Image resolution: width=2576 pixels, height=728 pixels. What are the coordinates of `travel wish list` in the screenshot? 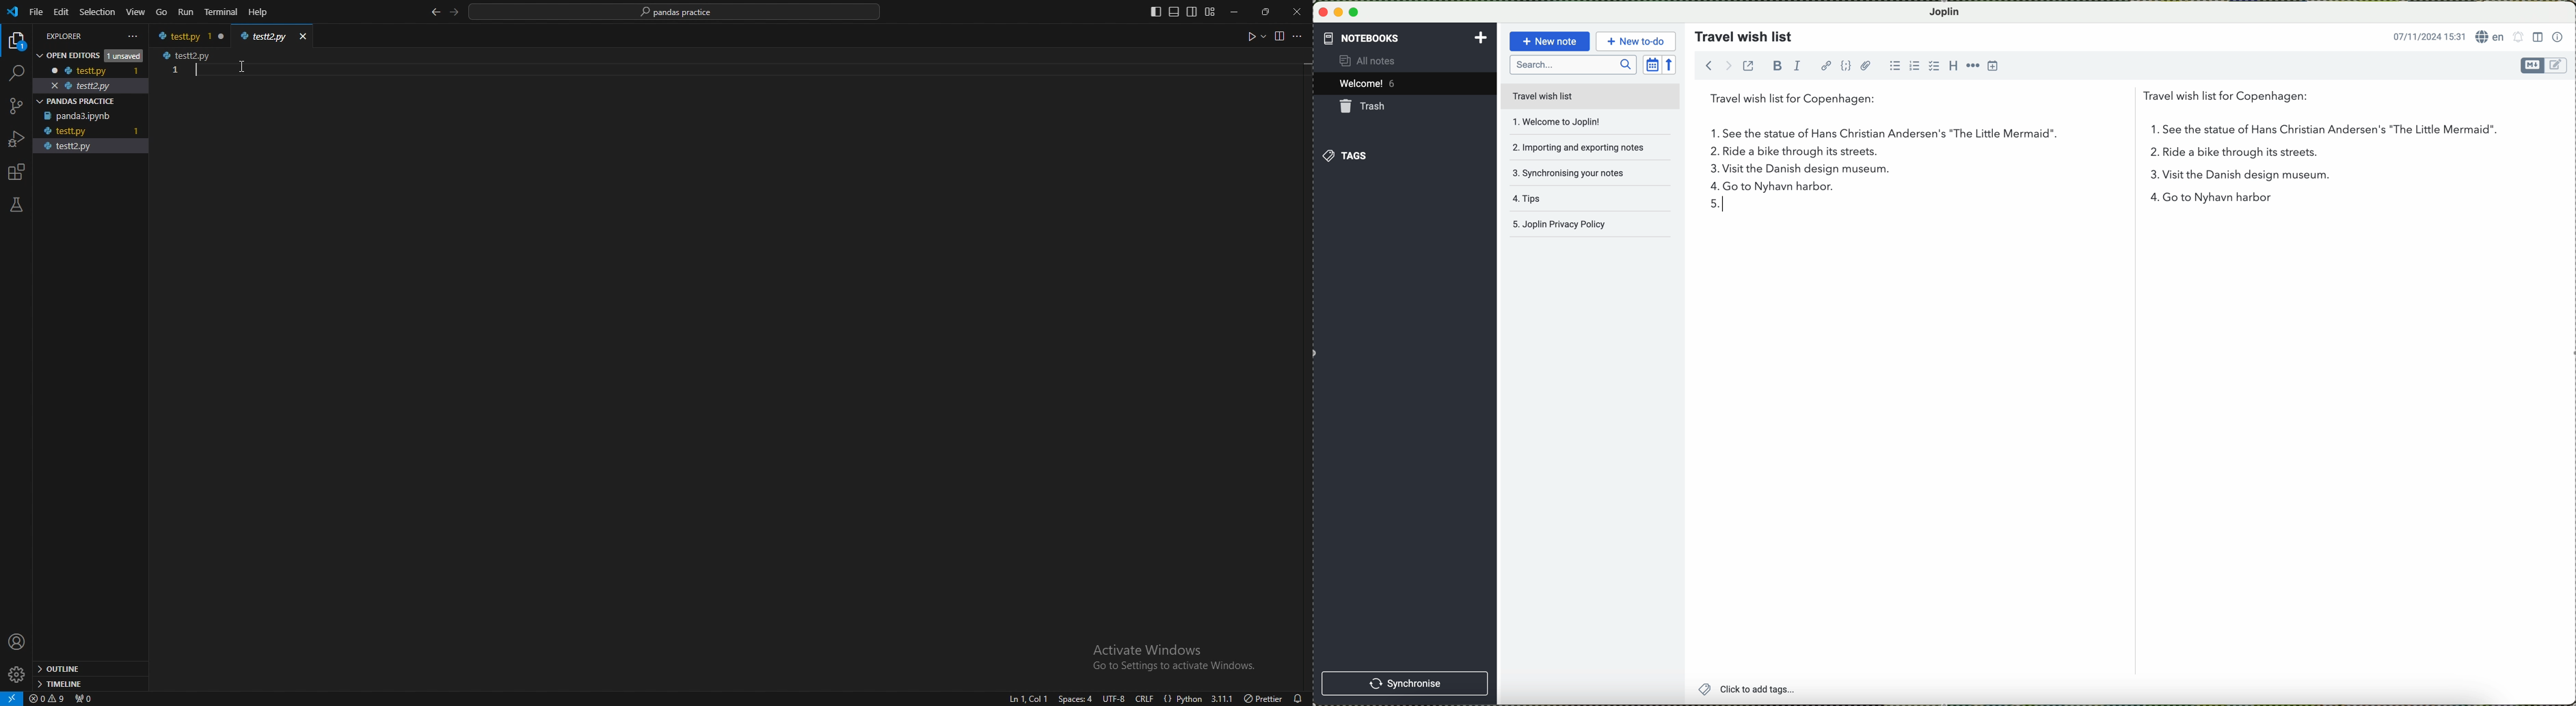 It's located at (1740, 33).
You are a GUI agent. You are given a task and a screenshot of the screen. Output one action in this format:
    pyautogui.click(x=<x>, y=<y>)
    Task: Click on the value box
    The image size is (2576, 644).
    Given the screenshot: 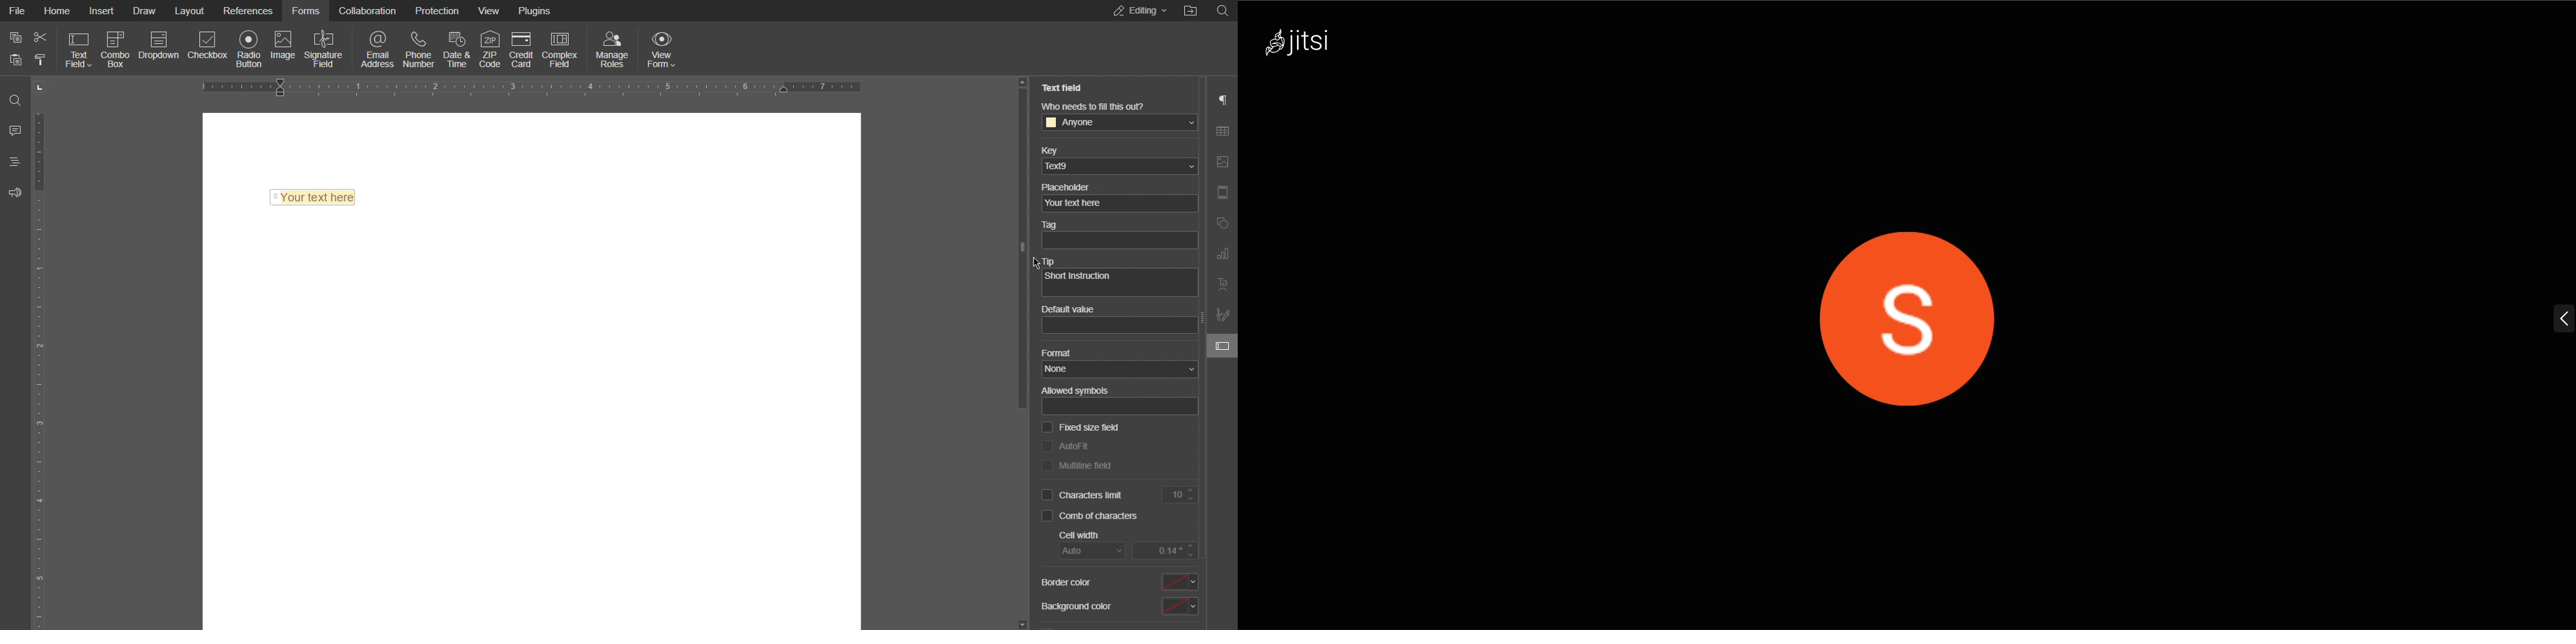 What is the action you would take?
    pyautogui.click(x=1121, y=325)
    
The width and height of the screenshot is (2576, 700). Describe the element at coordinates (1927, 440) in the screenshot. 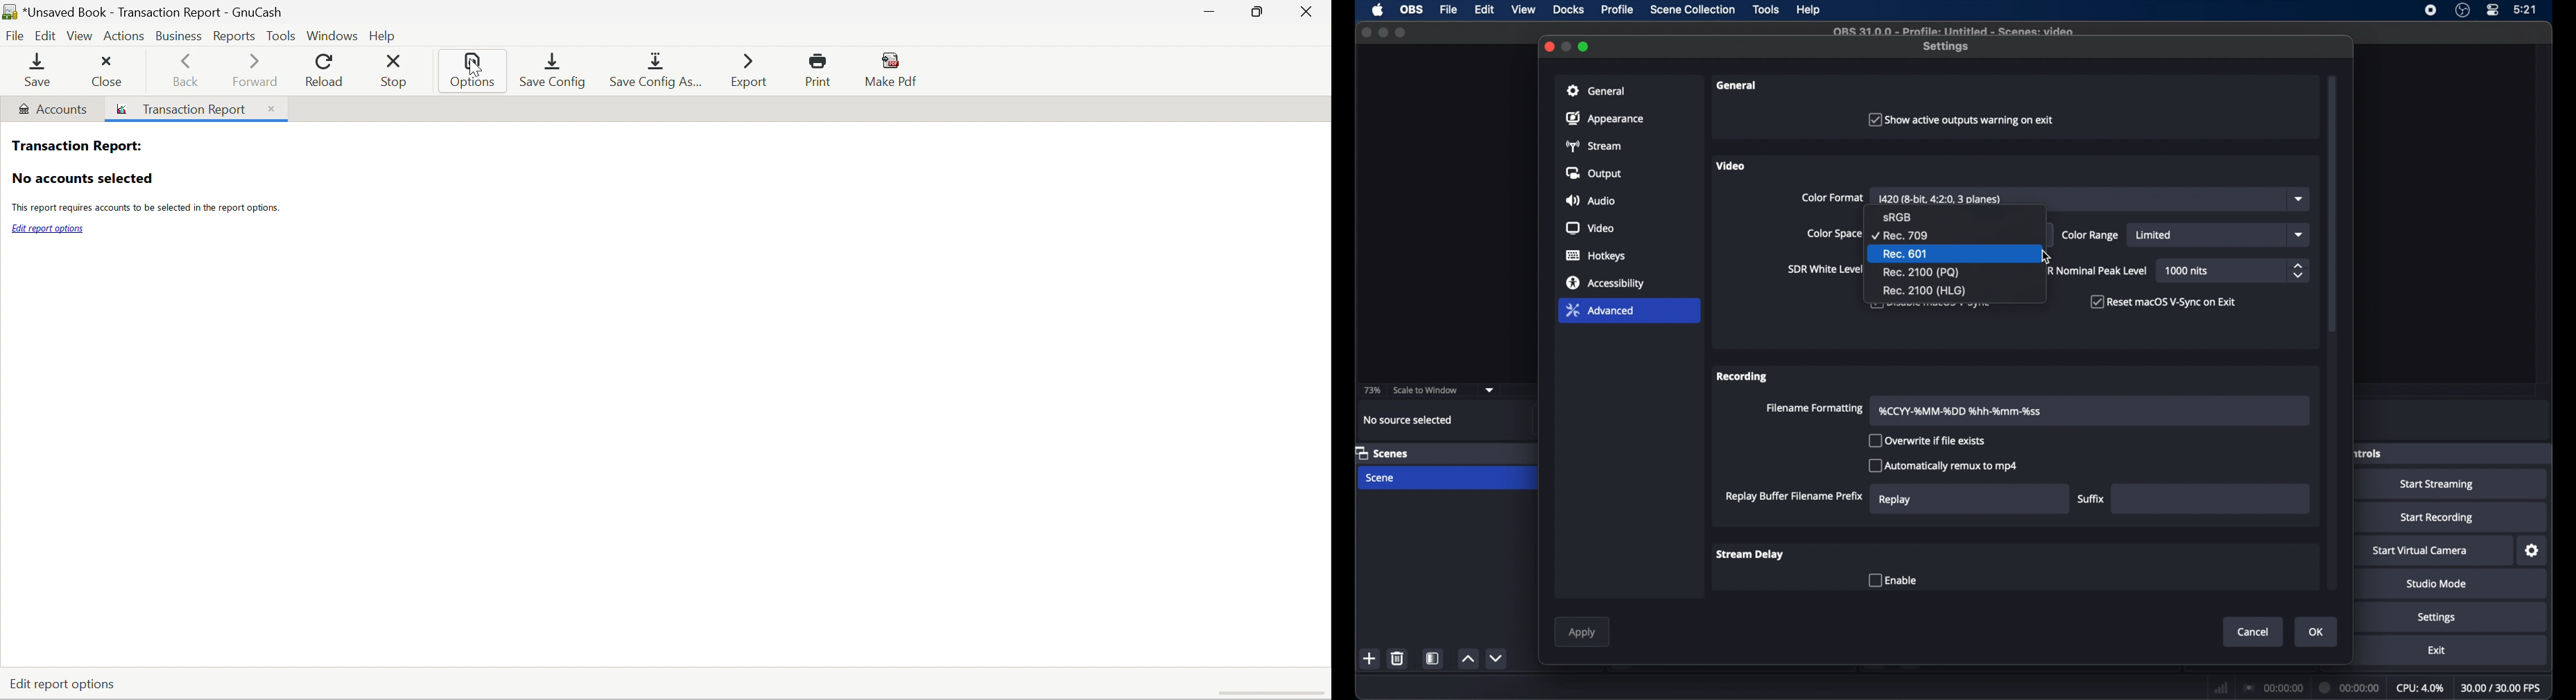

WORK TO BE COMPLETED
Can you write out everything from the line containing "You are a GUI" down to the line containing "The image size is (2576, 644).", both of those lines included, and nothing else from the data?

RESULT FOR THIS EXERCISE
You are a GUI agent. You are given a task and a screenshot of the screen. Output one action in this format:
    pyautogui.click(x=<x>, y=<y>)
    Task: Click on the value box
    The image size is (2576, 644).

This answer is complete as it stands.